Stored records
__________________________________________________

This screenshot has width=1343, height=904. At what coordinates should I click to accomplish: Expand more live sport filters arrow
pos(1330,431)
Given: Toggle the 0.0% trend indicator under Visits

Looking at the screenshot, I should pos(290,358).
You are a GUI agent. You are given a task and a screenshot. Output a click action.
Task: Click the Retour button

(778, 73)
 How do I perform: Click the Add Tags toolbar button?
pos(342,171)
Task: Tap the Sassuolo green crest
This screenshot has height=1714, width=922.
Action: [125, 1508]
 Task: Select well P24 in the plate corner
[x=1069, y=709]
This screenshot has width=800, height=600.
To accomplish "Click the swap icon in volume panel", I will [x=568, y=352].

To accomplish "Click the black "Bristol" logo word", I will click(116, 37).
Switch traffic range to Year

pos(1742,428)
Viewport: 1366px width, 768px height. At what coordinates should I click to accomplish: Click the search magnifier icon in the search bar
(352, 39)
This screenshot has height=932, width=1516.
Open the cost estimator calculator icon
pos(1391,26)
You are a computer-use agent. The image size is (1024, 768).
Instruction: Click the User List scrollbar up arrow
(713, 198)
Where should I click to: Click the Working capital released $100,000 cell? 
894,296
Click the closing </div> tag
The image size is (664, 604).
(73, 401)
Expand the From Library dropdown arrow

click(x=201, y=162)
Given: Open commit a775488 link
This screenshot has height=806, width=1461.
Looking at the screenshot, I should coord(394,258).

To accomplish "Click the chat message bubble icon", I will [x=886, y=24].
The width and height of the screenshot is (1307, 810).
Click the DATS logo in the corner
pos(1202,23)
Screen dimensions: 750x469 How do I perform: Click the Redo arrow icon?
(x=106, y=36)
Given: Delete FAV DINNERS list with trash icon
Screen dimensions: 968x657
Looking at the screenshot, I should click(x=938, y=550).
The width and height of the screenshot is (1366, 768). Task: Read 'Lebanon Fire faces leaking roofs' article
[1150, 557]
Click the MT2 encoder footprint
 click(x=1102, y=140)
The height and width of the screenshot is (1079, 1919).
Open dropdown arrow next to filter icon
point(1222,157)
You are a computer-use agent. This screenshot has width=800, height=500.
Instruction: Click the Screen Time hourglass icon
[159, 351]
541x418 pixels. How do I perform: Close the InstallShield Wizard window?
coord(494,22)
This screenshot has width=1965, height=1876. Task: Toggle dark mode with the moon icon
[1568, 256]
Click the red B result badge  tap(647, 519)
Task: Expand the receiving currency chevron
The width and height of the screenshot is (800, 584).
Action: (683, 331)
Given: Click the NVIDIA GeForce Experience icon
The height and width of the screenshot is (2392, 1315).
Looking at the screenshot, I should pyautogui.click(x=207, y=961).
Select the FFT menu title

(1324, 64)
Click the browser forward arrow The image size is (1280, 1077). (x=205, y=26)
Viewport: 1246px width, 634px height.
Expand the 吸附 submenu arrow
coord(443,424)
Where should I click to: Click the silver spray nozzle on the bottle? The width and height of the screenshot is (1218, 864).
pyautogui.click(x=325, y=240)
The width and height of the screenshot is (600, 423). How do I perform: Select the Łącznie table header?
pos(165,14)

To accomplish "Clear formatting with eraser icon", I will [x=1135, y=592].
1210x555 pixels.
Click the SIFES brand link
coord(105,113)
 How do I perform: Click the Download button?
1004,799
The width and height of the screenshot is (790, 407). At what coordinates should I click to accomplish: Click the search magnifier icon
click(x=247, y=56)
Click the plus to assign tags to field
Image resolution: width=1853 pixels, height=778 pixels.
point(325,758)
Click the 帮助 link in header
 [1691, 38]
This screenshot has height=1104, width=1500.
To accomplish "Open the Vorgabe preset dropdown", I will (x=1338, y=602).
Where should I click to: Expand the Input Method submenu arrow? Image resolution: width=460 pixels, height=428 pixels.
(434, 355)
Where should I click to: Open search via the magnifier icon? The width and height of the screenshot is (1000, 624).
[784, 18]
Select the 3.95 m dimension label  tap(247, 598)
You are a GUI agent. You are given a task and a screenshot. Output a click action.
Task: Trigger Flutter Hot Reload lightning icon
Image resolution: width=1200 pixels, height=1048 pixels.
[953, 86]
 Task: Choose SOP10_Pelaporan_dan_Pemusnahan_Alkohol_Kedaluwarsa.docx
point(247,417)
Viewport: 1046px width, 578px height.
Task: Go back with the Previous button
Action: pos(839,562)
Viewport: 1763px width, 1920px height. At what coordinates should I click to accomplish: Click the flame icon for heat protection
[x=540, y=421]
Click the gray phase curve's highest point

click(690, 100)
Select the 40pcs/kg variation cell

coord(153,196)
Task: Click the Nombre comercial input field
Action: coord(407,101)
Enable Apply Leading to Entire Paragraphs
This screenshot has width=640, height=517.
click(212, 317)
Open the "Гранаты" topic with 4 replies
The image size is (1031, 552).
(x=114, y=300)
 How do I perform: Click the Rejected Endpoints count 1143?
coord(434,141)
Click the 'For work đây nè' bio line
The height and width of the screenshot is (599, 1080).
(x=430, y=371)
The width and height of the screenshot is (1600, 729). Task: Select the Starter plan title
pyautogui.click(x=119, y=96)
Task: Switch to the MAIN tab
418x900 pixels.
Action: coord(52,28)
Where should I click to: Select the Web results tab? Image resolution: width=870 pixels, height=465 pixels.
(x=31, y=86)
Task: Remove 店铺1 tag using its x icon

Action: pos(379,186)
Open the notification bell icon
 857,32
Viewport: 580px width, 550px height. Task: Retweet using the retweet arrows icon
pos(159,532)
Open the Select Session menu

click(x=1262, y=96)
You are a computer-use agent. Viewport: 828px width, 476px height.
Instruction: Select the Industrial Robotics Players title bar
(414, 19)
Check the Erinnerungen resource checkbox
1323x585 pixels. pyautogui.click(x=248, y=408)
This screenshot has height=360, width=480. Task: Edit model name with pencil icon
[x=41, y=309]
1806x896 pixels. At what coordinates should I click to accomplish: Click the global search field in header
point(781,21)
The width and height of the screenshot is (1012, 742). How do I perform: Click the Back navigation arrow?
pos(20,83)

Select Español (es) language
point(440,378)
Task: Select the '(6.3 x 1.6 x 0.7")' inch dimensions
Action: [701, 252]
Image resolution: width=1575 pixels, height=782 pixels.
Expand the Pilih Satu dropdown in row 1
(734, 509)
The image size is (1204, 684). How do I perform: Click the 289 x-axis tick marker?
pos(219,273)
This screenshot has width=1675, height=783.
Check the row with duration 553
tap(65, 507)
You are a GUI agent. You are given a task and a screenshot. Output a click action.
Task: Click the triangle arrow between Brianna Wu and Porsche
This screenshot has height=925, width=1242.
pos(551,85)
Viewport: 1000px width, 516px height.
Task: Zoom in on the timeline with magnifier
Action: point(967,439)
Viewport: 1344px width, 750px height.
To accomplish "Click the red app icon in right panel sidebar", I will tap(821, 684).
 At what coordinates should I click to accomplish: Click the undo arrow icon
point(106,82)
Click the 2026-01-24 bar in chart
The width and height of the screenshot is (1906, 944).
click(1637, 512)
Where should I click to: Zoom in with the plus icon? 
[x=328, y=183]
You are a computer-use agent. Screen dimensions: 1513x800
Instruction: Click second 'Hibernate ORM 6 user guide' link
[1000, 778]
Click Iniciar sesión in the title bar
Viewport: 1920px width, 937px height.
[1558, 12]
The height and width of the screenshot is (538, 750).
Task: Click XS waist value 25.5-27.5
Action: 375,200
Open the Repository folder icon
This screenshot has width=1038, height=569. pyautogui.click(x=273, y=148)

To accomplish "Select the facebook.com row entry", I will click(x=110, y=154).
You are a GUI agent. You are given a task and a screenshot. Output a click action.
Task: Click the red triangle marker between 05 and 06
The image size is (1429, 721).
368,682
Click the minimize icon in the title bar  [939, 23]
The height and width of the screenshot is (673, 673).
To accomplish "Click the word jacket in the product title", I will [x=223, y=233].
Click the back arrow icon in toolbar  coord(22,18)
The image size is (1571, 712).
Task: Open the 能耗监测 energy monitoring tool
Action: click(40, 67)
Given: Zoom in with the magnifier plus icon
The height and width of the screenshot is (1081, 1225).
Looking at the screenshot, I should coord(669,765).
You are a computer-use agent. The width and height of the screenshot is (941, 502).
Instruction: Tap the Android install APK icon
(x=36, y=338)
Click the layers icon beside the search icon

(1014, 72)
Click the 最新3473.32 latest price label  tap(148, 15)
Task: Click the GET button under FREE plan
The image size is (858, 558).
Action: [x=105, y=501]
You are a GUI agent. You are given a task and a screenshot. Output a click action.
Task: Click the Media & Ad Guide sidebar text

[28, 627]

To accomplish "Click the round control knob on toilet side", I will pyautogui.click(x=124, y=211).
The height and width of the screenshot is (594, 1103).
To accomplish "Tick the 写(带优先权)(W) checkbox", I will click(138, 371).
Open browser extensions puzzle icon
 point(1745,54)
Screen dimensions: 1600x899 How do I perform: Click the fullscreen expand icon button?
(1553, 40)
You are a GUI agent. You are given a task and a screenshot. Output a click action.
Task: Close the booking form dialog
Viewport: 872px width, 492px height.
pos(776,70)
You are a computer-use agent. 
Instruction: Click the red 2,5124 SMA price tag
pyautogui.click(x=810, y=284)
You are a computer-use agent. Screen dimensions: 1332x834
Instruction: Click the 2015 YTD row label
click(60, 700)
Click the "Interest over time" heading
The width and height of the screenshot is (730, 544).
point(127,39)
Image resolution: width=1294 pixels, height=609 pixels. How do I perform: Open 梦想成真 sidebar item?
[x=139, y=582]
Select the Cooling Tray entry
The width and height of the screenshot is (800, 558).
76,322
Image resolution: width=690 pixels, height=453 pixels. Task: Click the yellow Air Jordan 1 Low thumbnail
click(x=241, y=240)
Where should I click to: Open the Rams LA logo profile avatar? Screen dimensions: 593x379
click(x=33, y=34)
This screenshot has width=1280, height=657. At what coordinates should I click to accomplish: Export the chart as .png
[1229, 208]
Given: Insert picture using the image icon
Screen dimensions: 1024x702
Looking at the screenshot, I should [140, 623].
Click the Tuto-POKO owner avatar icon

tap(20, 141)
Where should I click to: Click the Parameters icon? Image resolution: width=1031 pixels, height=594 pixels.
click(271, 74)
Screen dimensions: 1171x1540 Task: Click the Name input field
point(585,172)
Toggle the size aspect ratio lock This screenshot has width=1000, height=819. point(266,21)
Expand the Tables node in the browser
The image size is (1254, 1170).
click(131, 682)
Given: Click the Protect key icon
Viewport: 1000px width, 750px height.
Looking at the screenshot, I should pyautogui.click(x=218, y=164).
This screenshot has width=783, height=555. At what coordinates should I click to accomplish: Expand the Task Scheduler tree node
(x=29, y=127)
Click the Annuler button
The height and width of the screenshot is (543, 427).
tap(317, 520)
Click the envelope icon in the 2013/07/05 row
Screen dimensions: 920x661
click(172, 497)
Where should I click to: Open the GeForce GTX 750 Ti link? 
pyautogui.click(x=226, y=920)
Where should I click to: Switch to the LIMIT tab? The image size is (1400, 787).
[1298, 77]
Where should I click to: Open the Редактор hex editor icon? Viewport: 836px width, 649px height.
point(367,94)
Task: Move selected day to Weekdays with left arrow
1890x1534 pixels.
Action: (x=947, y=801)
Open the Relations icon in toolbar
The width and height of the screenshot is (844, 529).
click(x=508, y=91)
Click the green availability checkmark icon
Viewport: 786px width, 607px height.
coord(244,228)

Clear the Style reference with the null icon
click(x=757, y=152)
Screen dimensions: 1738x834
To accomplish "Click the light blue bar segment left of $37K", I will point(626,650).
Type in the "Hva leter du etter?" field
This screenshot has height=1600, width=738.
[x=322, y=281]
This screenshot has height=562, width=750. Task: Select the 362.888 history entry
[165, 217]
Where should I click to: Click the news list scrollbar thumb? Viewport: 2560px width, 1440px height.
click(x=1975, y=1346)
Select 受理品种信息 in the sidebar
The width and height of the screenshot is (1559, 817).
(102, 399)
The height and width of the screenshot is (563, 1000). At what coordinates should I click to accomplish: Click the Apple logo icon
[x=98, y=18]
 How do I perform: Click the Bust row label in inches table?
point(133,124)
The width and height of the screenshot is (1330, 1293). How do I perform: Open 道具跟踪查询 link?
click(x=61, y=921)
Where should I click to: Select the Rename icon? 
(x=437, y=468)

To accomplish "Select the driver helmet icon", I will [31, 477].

__________________________________________________

EXERCISE
In the records above, which lines hold the string "word"? Copy each one.

FINISHED EXERCISE
To accomplish "Click the black "Bristol" logo word", I will click(116, 37).
To accomplish "Click the word jacket in the product title", I will [x=223, y=233].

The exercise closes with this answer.